Intel will pay $23 per share for close to 10 million shares in the virtualization software maker, giving it a 2.5 per cent stake in all the outstanding common stock. In addition, Intel's deep pockets have purchased a board seat at VMware. This deal comes as VMware, an EMC subsidiary, approaches an IPO (initial public offering).

To put things in context, EMC bought VMware for $635m back in Dec. of 2003. Since that time, VMware has doubled its revenue just about every year.

According to a regulatory filing, VMware pulled in $259m during its most recent quarter ending March 31. That compares to $129m in revenue during the same period last year.

The same filing revealed that VMware plans to sell 38 million shares in its IPO at a price between $23 and $25 per share and hopes to trade under the symbol VMW. At $25 per share, VMware could raise $950m. It should be noted that EMC is only selling off a 10 per cent stake in VMware via the IPO.

Intel has invested in other virtualization software makers such as SWsoft in the past. The chip maker has an obvious interest in such companies, since their software often runs on Intel-based servers. Intel has worked to include hooks for virtualization software in its processors.

Intel hasn't done friend/rival Microsoft any favors with the VMware investment. Microsoft hopes to release improved virtualization software over the next year that should help it compete against VMware - the clear market leader.

Microsoft and a number of smaller virtualization players like to argue that the technology for slicing servers into multiple compartments is still in its infancy. They hope to create stronger products and then fight VMware on more equal footing as virtualization technology really takes off.

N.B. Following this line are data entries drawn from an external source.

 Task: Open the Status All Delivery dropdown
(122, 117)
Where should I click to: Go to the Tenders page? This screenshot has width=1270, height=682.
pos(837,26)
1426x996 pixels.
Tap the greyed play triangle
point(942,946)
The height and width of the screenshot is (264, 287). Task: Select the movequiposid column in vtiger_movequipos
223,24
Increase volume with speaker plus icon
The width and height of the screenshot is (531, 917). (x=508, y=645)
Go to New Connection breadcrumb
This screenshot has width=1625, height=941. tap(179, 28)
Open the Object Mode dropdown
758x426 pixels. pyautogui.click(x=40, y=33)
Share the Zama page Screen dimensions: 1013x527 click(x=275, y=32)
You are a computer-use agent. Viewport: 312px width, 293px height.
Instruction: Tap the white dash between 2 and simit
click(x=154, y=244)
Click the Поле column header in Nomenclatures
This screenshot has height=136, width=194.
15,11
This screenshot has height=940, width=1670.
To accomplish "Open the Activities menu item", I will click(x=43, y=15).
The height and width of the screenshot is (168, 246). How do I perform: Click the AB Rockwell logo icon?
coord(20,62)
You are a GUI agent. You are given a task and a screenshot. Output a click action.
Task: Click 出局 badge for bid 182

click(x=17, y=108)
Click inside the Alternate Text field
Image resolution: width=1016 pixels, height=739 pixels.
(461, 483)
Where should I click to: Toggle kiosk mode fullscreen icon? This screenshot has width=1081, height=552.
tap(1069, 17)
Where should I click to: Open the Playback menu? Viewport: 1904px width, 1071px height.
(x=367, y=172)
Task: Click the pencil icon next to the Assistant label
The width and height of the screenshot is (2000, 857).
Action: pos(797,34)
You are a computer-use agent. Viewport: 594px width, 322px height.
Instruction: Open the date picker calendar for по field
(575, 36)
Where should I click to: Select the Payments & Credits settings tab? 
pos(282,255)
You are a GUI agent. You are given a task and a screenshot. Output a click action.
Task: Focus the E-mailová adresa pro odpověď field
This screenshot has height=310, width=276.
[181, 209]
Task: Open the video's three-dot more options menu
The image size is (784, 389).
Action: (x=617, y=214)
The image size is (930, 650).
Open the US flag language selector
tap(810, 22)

We, however, see such optimism as wishful thinking at this point. VMware's rivals tend to work on their base products and some management bits and bobs, while VMware is in the midst of raising huge amounts of capital and building out a software arsenal that travels from the desktop to the server and well beyond the core virtualization space. You can't help but think VMware is turning into one of the core management players in the software market able to help out with things stretching from desktop software security to backing up server data.